● Problemas
A) Según la fuente, ¿qué poder ni siquiera se sospechaba entonces que pudiera llegar a existir?
B) Retoma la fuente justo después de su última frase y sigue escribiéndola.

● Fuente
---

A simple vista, no parece tan diferente de la forma en que hoy día se organiza nuestra sociedad. Salvo por "el cuarto poder", que entonces ni se sospechaba que pudiera llegar a existir, los otros han llegado con bastante salud hasta nuestros días. Con los nombres ligeramente cambiados, eso sí, pero en el fondo, en el fondo..., yo creo que son los mismitos. Y naturalmente que los poderes primero y tercero de esa lista, en la Edad Media y ahora, no se puede decir que cumplan exactamente con sus cometidos. La cita del señor de Vitry sigue vigente, en su sentido contrario, tal y cómo dice Cipolla en su texto.
Pensándolo bien, creo que las cebollas van a empezar a gustarme.

30 mayo 2007

¡Upsss...!

Iba a postear alguna cosa y ahora resulta que tengo que irme.
Luego vuelvo. O no; ¡yo que sé...!

26 mayo 2007

A vuestra solicitud

¡Y menos mal que habéis insistido en que viniera, porque si tuviera que esperar a que Trenzas me dejara escribir aquí motu propio, ya podía sentarme...!
Lo que no me ha quedado claro es sobre lo que queréis que opine, porque hay varias posibilidades. Veamos:
-Que opine sobre el post de Trenzas "La Opinión".
-Que opine sobre lo que vosotros opináis de la opinión de Trenzas.
-Que opine sobre la opinión, también llamada doxa.

---

● Datos registrados
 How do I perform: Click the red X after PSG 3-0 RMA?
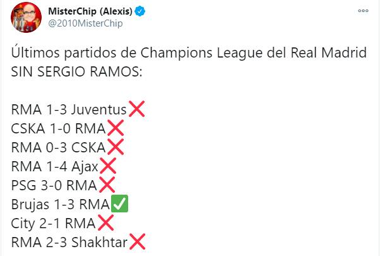tap(105, 186)
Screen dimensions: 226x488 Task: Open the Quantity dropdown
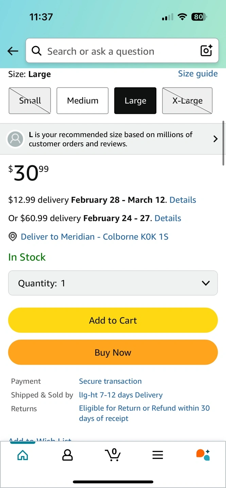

---

● Respuestas por tarea
A) El cuarto poder.

B)
-Que opine sobre la oportunidad, o no, de traer a colación a los griegos muertos hace 2000 años en relación con el ambientillo electoral que vivimos ahora que, por otra parte, es como de segunda división porque no son elecciones generales
¡Ah, no! Ésto último, descartado, que hoy es jornada de reflexión y no quiero influir de ninguna manera en el voto que tengáis pensado emitir.
Cómo Trenzas sale a trabajar dentro de poco y tiene la costumbre de desconectar el ordenador para que los gatos no se dediquen a mirar páginas con encantadoras gatitas, parcialmente desprovistas de su pelaje, tengo que darme prisa en opinar sobre algo, y he decidido opinar sobre las ovejas.
Ahora que lo pienso mejor, creo que no, que tampoco voy a opinar sobre las ovejas. En estos días la cosa ésta del rebaño (ir a votar como un rebaño, comportarse como un rebaño, ser tan estúpidos -los oponentes- como un rebaño, etc. etc..) puede herir susceptibilidades. Alguien podría sentirse identificado. Hasta me da apuro hablar sobre "El silencio de los corderos" no sea que me acusen de hacer apología de la abstención.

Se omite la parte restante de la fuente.